### Excerpt to read
= = =
Skip to content

[Rule] FEEDBACK VERTEX SET to MinimumCodeGenerationUnlimitedRegisters #908

@isPANN

Description

@isPANN

Source: FEEDBACK VERTEX SET (FeedbackVertexSet)
Target: CODE GENERATION WITH UNLIMITED REGISTERS (MinimumCodeGenerationUnlimitedRegisters)

Motivation: The previous body was only a placeholder. This issue gives the actual chain gadget behind the Aho-Johnson-Ullman reduction.

Reference: A. V. Aho, R. Sethi, "How Hard Is Compiler Code Generation?" (1977), summarizing the Aho-Johnson-Ullman construction for code generation with common subexpressions and its unlimited-register variant.

Target Machine Model

Use the standard two-address unlimited-register model:

  • leaves are values already stored in named registers

  • every internal node is a binary operation

  • if internal node u has left child a and right child b, then one instruction

    r <- r op s

    computes u, where r currently holds the value of a and s currently holds the value of b

  • the left operand register is overwritten

  • copy instructions

    r' <- r

    are allowed and cost one instruction

Because registers are unlimited, the only optimization issue is how many copy instructions are needed.

Reduction Algorithm

Input:

  • a directed graph G = (V, E)
  • an integer k

Assume
V = {x_1, ..., x_n}.

For each vertex x in V, let its outgoing edges be ordered arbitrarily as
(x, y_1), ..., (x, y_d),
where d = outdeg(x).

Construct a DAG D = (N, A) with left/right arc partition (L, R) as follows.

Leaves

For each source vertex x in V, create one leaf
x^0
whose value is initially stored in a distinct register
R_x.

Internal chain nodes

For each source vertex x with outgoing neighbors y_1, ..., y_d, create internal nodes
x^1, x^2, ..., x^d.

For each i = 1..d, add:

  • left arc (x^i, x^(i-1)) to L
  • right arc (x^i, y_i^0) to R

So each x^i has exactly two outgoing arcs.

Roots

For each vertex x with outdeg(x) > 0, the root corresponding to x is x^d.

Vertices with outdeg(x) = 0 create only the leaf x^0; no internal node is needed for them.

Budget

Let
m = |E|.

Set
K = m + k.

Output the instance
(D, L, R, K).
= = =
### Given request
Please copy out the issue text from "[Rule] FEEDBACK VERTEX" up to and including "the Aho-Johnson-Ullman reduction.", substituting "stub" for "placeholder".

### Dataset extract
= = =
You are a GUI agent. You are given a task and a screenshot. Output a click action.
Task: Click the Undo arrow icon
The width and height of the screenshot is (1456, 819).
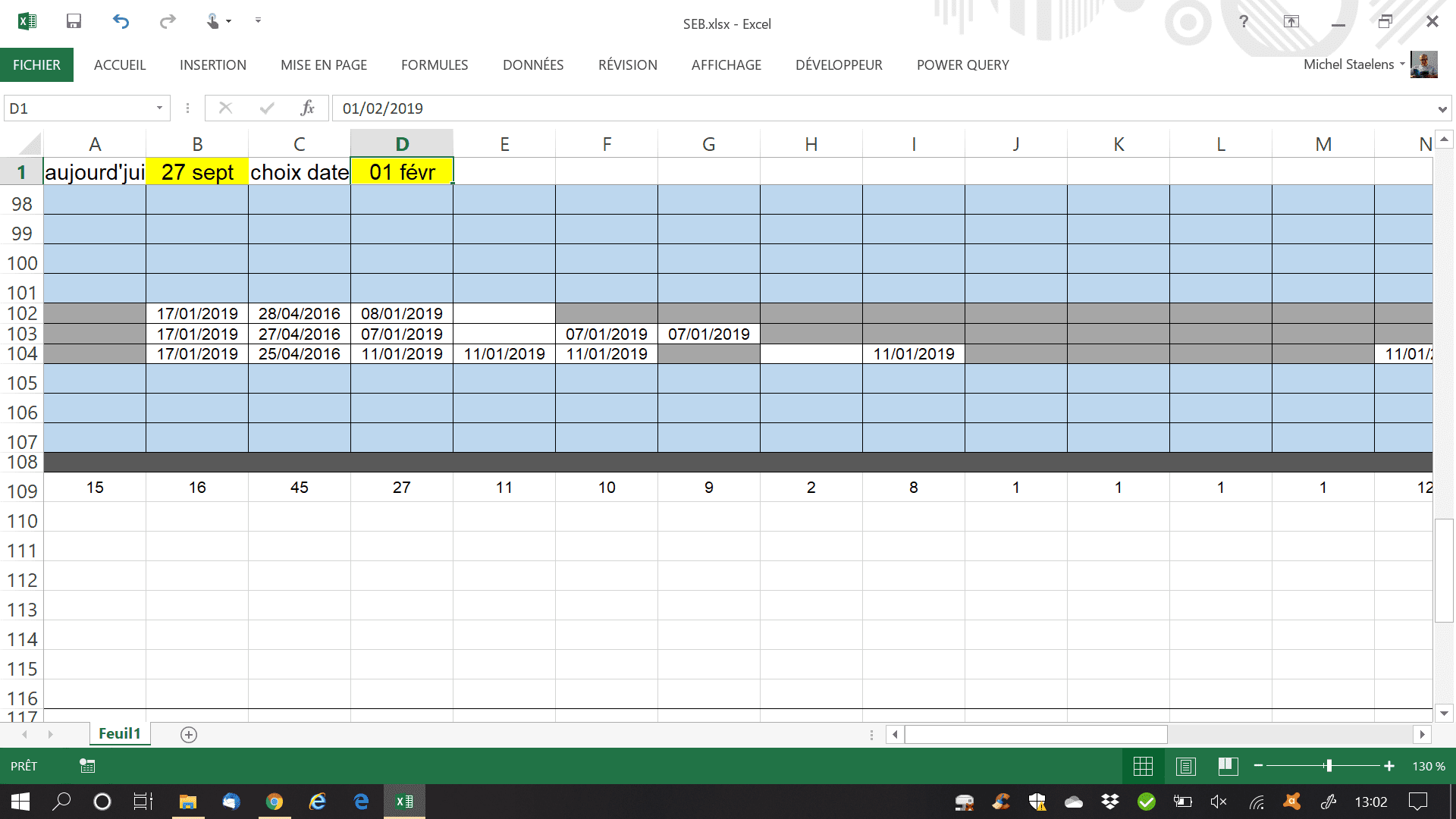pyautogui.click(x=121, y=21)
= = =
### Answer to this exercise
[Rule] FEEDBACK VERTEX SET to MinimumCodeGenerationUnlimitedRegisters #908

@isPANN

Description

@isPANN

Source: FEEDBACK VERTEX SET (FeedbackVertexSet)
Target: CODE GENERATION WITH UNLIMITED REGISTERS (MinimumCodeGenerationUnlimitedRegisters)

Motivation: The previous body was only a stub. This issue gives the actual chain gadget behind the Aho-Johnson-Ullman reduction.